BEGIN Record excerpts

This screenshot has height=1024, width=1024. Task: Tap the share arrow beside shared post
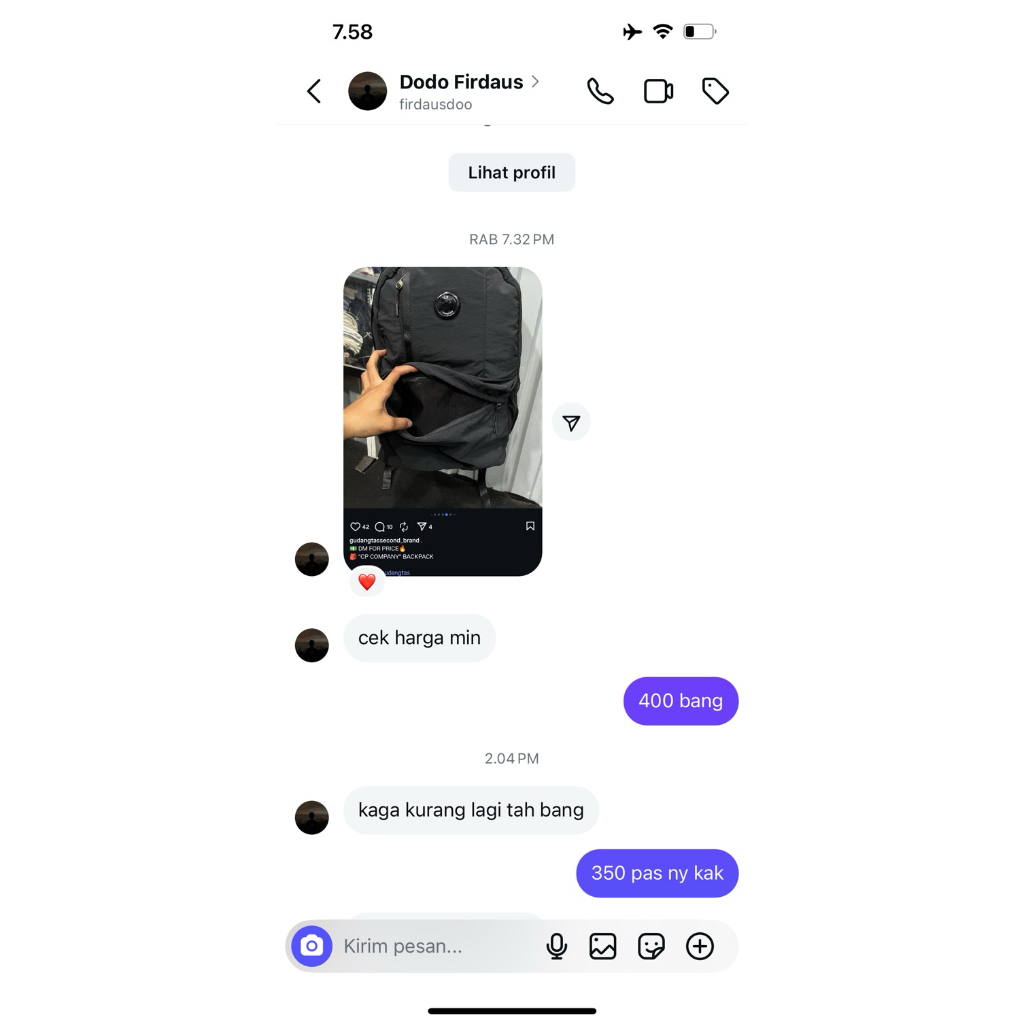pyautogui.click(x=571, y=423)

END Record excerpts
BEGIN Record excerpts

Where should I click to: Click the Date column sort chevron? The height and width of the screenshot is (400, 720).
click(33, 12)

END Record excerpts
BEGIN Record excerpts

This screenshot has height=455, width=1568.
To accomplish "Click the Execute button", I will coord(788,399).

END Record excerpts

→ Stated task: Copy the rows from the line containing "This screenshot has height=1024, width=1024." through the line containing "pyautogui.click(x=571, y=423)", both ends included, leaving out the pictures.

→ Written answer:
This screenshot has height=1024, width=1024. Task: Tap the share arrow beside shared post
pyautogui.click(x=571, y=423)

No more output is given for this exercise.